When Wanda Wloch moved into her Rexdale home in 1983, it became her cozy refuge after a busy day working as a bank administrator.

At the time, the area, near Humber College Boulevard and Highway 27, was like other Toronto subdivisions filled with single-family homes lining a winding maze of streets.

But over the years, dozens of neighbouring homes were sold to profit-minded investors who divided them into multi-residential units and rented the rooms to students attending nearby Humber College’s North Campus, Wloch says.

With limited low-cost housing options, similar student enclaves close to other post-secondary institutions in the city are reshaping the suburban landscape, experts say.

In North Etobicoke, that has turned a once quiet community into one disrupted by “wild drunken parties,” drugs, loud music, vandalism, cars blocking street access and abusive language, says Wloch.

“City hall needs to take appropriate action to prevent these deplorable conditions from continuing,” says Wloch.

City staff say legal, licensed rooming houses are the answer.

“A licensing bylaw provides the city with additional tools to protect the health and safety of tenants in multi-tenant houses, as well as mitigate the impact on the surrounding community,” says a staff report that Mayor John Tory’s executive committee will consider Wednesday.

Staff is recommending public consultations on a proposed zoning and licensing regime for rooming houses across Toronto, including Wloch’s Etobicoke neighbourhood, and Scarborough where they haven’t been allowed.

Wloch and several neighbours - who didn’t want to be identified fearing reprisals - have a different solution.

“Do not legalize rooming houses,” they said loudly and in unison last Sunday sitting in Wloch’s living room, where she recapped her decade-long battle to shut the rooming houses down.

Wloch has circulated petitions, badgered city councillors and officers and taken photographs and videos of broken bottles, garbage, unkempt lawns and evidence of “peeing on my property.” She also provided licensing staff with a list of properties she believes are illegal rooming houses, but feels ignored.

Mark Sraga, the city’s director of investigation services in the licensing division, says that’s not the case. “We have in fact laid charges against one of those properties, and we’re continuing our investigations into other ones.”

He adds that sometimes residents mistakenly believe a dwelling is being used as an illegal rooming house. “A bunch of students living together and sharing a house does not make it necessarily a rooming house,” he says.

“That’s what we’re trying to do with this report. We’ve identified better and clearer definitions and descriptions of what is and what is not a rooming house and the enforcement regulations to go with it.”

Last spring, the 70-year-old Wloch says she could take it no more.

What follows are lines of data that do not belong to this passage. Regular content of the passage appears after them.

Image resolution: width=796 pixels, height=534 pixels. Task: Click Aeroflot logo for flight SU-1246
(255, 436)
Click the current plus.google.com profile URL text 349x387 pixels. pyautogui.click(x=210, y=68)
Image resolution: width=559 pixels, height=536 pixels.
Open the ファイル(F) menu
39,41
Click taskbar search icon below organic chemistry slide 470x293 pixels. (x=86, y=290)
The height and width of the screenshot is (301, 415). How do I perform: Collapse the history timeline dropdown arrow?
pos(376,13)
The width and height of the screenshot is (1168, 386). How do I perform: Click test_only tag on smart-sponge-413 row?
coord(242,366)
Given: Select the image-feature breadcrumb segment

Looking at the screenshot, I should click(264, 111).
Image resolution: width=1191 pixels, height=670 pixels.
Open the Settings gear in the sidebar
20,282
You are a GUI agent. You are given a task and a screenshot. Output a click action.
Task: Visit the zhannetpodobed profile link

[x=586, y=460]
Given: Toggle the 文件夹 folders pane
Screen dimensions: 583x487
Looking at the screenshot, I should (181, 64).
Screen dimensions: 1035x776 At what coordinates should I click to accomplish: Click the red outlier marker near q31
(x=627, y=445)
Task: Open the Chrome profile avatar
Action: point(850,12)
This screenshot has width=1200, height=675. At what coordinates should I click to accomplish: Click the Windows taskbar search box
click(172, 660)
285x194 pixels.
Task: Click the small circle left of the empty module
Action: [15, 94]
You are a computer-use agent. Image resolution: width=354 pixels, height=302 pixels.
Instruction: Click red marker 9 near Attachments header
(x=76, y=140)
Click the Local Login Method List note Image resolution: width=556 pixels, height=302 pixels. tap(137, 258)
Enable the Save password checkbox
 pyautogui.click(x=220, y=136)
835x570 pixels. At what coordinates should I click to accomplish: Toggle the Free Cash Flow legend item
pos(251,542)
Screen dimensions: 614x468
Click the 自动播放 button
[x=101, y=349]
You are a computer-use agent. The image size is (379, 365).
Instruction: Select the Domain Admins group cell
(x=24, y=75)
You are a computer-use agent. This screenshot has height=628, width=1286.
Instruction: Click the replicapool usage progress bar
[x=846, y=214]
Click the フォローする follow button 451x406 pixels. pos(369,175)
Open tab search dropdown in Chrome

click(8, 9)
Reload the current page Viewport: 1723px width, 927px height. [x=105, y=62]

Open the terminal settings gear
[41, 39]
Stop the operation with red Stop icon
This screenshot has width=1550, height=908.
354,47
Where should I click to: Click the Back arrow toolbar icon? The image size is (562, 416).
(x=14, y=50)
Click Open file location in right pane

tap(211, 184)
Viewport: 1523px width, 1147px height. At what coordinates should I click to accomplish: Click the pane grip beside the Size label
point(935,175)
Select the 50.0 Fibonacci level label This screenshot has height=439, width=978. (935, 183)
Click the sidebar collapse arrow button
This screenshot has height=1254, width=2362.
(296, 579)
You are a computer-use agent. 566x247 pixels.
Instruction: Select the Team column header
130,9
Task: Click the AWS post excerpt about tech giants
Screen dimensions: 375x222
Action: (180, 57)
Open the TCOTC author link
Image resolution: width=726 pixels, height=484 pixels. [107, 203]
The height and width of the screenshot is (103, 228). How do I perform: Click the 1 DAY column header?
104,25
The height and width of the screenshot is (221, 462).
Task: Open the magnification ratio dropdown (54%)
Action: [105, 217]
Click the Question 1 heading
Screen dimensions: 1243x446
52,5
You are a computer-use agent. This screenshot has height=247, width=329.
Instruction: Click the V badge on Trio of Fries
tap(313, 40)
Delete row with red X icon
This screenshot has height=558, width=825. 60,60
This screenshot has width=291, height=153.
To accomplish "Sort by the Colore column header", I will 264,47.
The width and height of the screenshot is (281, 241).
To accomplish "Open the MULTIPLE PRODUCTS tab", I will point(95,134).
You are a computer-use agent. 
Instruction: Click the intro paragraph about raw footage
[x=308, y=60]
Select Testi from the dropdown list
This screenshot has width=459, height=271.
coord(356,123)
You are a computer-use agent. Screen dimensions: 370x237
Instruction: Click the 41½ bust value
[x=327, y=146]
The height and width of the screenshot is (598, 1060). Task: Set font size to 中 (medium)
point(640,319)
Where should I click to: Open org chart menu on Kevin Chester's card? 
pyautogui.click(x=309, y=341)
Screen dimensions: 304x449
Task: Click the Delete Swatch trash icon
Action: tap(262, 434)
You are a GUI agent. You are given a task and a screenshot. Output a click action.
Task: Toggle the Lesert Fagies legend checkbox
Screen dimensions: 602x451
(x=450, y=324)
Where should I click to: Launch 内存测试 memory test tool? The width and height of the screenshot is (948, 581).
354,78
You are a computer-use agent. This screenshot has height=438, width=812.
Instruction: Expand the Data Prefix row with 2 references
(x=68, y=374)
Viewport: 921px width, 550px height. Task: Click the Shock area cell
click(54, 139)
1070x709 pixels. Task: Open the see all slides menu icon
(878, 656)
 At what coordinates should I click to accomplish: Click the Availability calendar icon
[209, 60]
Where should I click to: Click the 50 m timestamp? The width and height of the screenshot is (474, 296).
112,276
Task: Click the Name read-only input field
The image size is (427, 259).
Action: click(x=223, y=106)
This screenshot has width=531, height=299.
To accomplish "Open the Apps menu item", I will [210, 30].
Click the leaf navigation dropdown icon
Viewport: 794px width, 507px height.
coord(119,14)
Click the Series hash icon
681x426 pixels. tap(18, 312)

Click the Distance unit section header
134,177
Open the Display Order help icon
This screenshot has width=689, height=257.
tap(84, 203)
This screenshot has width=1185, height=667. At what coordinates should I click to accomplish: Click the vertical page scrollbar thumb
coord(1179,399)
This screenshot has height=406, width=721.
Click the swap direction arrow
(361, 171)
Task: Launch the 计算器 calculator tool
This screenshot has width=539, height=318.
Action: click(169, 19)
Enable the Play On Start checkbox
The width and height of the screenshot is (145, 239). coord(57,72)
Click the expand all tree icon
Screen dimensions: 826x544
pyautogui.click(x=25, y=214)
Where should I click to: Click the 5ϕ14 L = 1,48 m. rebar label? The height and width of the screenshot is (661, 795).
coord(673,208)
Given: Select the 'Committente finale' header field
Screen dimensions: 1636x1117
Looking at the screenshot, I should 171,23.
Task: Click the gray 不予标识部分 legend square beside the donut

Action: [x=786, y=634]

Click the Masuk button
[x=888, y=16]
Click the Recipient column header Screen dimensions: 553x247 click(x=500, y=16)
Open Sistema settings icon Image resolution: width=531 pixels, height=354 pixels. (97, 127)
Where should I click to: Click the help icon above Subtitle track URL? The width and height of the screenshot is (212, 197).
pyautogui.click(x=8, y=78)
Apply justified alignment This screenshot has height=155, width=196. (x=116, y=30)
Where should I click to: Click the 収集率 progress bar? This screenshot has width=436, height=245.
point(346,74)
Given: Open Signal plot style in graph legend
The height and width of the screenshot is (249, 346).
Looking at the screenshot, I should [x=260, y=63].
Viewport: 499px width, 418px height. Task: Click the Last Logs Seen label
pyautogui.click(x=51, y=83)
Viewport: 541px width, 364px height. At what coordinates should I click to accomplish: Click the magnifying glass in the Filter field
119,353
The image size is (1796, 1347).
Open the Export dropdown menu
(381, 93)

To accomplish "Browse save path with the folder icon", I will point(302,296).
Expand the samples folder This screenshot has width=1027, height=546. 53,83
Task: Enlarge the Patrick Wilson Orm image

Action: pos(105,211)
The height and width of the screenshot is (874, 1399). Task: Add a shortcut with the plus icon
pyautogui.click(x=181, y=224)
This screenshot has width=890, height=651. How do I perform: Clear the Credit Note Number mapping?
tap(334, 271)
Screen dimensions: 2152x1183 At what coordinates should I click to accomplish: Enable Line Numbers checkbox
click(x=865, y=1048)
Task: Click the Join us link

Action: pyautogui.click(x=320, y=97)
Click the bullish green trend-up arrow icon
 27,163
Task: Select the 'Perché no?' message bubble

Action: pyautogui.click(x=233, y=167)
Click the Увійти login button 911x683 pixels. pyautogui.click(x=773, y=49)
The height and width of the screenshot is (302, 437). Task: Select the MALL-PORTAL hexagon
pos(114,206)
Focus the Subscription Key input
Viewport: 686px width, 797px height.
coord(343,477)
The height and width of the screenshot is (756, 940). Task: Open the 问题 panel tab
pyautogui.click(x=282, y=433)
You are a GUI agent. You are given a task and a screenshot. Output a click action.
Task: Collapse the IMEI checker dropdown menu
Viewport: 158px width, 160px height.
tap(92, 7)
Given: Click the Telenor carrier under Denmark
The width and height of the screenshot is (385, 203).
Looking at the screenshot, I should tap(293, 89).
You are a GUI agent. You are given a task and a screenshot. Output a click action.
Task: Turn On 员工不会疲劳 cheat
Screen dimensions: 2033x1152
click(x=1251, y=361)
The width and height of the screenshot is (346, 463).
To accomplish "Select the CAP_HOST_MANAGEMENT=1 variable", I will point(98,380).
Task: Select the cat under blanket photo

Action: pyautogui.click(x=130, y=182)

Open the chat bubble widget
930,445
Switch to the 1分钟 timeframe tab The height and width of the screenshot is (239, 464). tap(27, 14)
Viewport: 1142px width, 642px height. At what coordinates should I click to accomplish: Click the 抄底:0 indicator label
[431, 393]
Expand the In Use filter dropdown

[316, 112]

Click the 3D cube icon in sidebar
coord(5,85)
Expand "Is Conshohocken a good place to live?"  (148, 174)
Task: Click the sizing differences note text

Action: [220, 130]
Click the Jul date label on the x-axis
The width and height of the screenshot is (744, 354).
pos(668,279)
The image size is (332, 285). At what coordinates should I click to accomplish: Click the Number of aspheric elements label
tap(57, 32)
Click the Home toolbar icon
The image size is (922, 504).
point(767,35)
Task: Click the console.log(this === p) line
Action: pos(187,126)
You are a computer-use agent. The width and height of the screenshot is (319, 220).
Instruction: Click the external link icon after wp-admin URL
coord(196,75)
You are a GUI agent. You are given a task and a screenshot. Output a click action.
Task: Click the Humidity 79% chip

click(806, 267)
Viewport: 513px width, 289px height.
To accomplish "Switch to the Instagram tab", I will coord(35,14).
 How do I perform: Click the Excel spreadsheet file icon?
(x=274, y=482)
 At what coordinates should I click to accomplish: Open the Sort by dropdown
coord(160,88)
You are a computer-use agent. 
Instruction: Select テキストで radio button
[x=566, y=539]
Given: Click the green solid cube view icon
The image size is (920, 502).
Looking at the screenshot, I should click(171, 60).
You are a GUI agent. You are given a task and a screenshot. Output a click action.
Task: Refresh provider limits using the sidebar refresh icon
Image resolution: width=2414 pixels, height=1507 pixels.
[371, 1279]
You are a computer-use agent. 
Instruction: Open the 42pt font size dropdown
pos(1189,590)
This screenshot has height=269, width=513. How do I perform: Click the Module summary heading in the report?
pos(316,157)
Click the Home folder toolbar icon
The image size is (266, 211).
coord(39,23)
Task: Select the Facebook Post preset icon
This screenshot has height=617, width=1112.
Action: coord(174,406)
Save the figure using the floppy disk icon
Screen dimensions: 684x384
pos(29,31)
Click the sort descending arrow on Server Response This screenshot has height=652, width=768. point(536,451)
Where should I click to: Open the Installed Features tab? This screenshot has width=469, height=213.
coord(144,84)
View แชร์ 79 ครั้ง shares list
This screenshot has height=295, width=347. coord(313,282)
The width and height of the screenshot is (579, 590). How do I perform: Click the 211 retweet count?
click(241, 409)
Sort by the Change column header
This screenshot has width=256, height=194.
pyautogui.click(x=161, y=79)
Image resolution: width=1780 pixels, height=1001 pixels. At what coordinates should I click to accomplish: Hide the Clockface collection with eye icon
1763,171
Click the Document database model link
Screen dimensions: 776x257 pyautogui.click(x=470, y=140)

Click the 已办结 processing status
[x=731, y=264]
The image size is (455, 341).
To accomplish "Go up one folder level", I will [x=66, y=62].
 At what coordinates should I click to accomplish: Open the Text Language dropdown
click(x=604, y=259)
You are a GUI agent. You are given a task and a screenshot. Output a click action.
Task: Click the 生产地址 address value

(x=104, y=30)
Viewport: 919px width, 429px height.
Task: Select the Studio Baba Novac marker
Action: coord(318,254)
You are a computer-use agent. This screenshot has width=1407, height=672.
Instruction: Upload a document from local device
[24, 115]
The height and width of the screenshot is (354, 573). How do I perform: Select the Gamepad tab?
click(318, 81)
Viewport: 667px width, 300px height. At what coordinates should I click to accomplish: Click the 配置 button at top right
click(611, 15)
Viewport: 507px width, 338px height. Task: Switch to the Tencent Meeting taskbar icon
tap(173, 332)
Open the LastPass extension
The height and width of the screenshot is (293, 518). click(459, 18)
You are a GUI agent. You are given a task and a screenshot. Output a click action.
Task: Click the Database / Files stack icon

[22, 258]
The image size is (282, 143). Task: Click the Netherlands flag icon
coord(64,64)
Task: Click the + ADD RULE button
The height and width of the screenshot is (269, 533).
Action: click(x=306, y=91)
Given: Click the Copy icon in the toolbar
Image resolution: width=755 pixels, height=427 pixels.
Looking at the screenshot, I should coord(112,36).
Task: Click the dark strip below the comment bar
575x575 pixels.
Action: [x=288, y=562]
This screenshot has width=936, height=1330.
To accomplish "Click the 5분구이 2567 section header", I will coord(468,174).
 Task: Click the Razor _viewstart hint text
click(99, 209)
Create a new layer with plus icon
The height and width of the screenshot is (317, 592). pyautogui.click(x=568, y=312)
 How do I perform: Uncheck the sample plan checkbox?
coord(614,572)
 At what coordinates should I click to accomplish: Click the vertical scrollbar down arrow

With her walls shaking and dog barking, due to the music pumping out of speakers set up in a parking lot at Humber, Wloch says she marched across the street and confronted a DJ - with a broken bottle in her hand. Police laid criminal charges.

“My nerves, I guess, got the better of me,” she says. “I’m usually pretty good at controlling stuff and I have for the past ten years.”

Councillor Vincent Crisanti, who represents the area in his Ward 1 (Etobicoke North), bristles at the suggestion that he has not responded to resident complaints, citing various public meetings and visits to constituents.

“It’s been an ongoing and growing frustration in that community, and I feel for them,” says Crisanti, one of four deputy mayors.

But he also feels the problem could be made better with regulation, even if it’s an unpopular position for some.

“The tools that we have right now just aren’t adequate for our municipal licensing people to go out there and do the enforcement that they need to do,” he says.

“They don’t have the right-of-entry. Anybody answering the door can just say sorry and close the door. It’s very difficult to control.”

He suggests rooming houses be regulated in a similar manner to restaurants, subject to random inspections. Crisanti would also like to see the number of renters limited to four or five.

“I see the light at the end of the tunnel here. I see that there will be solutions. Will everybody be happy with that? Absolutely not. How do you keep everyone happy in anything in government and in life? Will the majority be happy, absolutely.”